I’M GOING TO GIVE GOING IT ALONE A CHANCE
Q I’m 29 and was in a relationship with a married man for some time. I knew from the beginning that nothing would come of it as he told me that for the sake of his children he’d never leave his wife.
The thing is, I’ve decided I want to have a baby. I’m willing to do it on my own by making use of modern technology and a sperm donor. I have a good job and can look after myself financially.
After my experience with this married man, I feel I don’t want to have anything to do with men again as they just bring heartache. So why not go it alone? Rose, email
A Your primary function as a woman is to be a fullyfunctioning individual who has a variety of healthy relationships with others – and this includes an intimate relationship.

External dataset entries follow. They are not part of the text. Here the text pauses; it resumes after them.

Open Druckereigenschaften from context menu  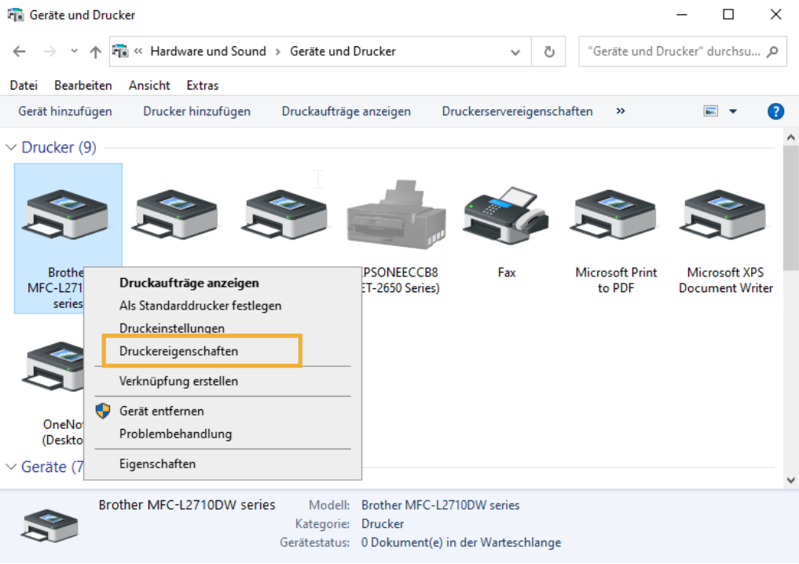click(178, 351)
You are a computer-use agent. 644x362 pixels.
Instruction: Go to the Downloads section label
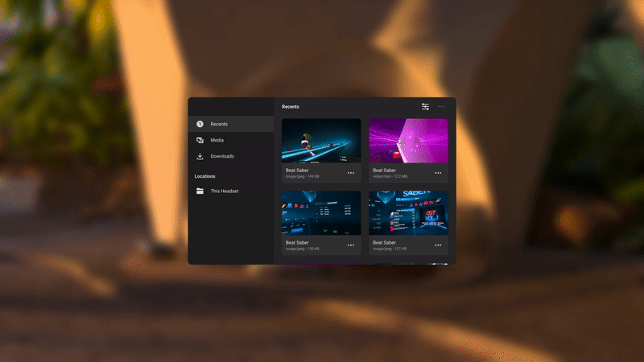point(222,156)
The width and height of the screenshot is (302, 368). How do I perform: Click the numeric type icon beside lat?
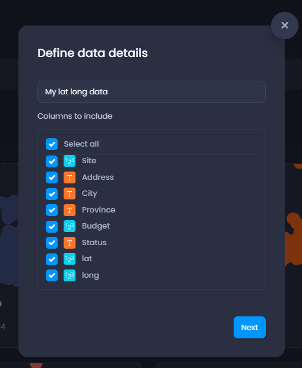click(x=70, y=259)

You shouldn’t build your life primarily on the idea of having a child. Children eventually grow up and leave the nest and have their own lives.
So although your child might be in your life all the time, it won’t be the same once she or he has left home. You will be left alone without a companion and without having someone special in your life.

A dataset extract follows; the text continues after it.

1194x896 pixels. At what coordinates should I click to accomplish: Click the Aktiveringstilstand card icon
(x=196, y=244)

I would suggest rethinking your idea for a number of reasons.
Firstly, it’s not easy being a single parent as the pressures of parenthood are immense. Secondly, research shows that children in fact need a mother and a father. Thirdly, children from homes where either the mother or father is obsessed with having a child are often over-protected to their own detriment. And four, children are expensive – not only financially but also in terms of the emotional involvement required, which is why it’s difficult for a single parent.
Your decision not to have anything to do with men anymore most likely stems from the heartbreak of this relationship. But not all men are heartless and selfish.
See a psychologist so you can work through your feelings and gain a more balanced perspective on life.